Monoprint and Gold by Rosie Burns
Gaia
Rosie Burns
Rosie Burns is an artist, a painter, printmaker, writer, and teacher a magpie for collecting images and ideas. Her work explores environmental themes and the human form. Rosie trained initially in Archaeological Illustration, specialising in prehistory. Her technical drawings published in global papers on the Neolithic period. After completing her PGCE in Art and Design at the University of Plymouth, late 1990s, she taught in various educational settings locally, nationally, and internationally. Rosie has exhibited in both group and solo exhibitions over the past three decades, alongside teaching.
She established Rosie and Red Art and Leather studios in summer 2023 with her partner a micro tanner and leather craftsman, a step into full time self employment as an Artist.
Rosie’s work is experimental and adventurous, exploring different media but thematically consistent. Over the last decade, focus on social justice: gender representation, and ecological issues, alongside formal oil paintings celebrating the natural world.
Her work was featured in the 2024 Venice Biennale, and selected for open exhibitions at the Royal Society of Painter-Printmakers (RE); alongside more local and national exhibitions, workshops, classes for social prescriber's and facilitating a life drawing day in her studio.
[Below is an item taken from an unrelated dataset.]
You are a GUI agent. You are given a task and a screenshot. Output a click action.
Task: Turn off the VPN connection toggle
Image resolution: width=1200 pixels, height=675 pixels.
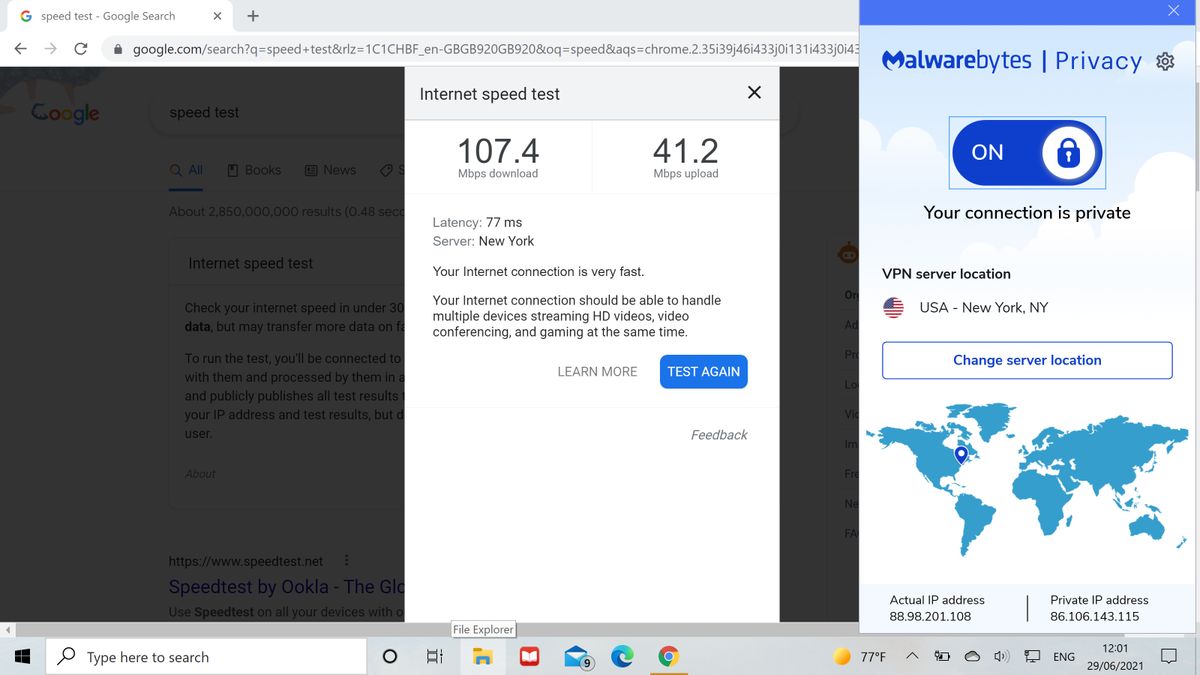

Concern is socio-political, address of assumed gender roles in Art and physical history: to depict women as thinkers, strong, singular entities not mother or queen or sex object, able to indulge and be guilty of sloth, envy, lust or power and intellect yet still maintain feminine beauty – like Sirens. Some titles connect to powerful women in history, feminist icons and femme fetales. Experiencing depictions of women in Degas delicate dancers and burlesque bathers, Rodin’s fallen in the gates of hell and sexualised drawings of women: Gustaf Klimt, Egon Sheila and Eric Gill; Henry Moore’s gigantic queens and powerful mothers cradling infants reinforce the same depictions investigated in Archaeology, not all women.
These prints allude to the depiction of form through line: influenced by the women in Picasso’s blue period drawings and reductionist line drawings by Matisse. Alluring, majestic, and challenging depictions of the female form; gold and silver of the feminine.
Monoprint and Gold
These prints are made by cutting and marking mount board – a waste product from picture framing, I draw out the image from life – so the prints have an immediate and direct feel, rather than working from drawings. The plate is cut and marked then sealed – inked with a roller, using a relief process on damp paper to get a solid image from a thin profile plate. The prints are cardboard cut mono-prints, an edition of 8 is the usual maximum from one plate, I often edition only 5 with 1 proof – before its too flattened and able to produce a clean image. I like the papery textures, an unpredictable torn surface un-obtainable in other relief media. The prints take a few days to dry, then a thin glaze of gold and sometimes silver oil paint added for a bit of feminine sparkle and lustre. It takes over a week to make an edition, each print I make is signed, numbered titled and embossed. I work with Cranfeild safe wash inks, 100% recycled hand made cotton rag Khadi papers and thinned gold and silver oil paint for all my Siren - or female prints.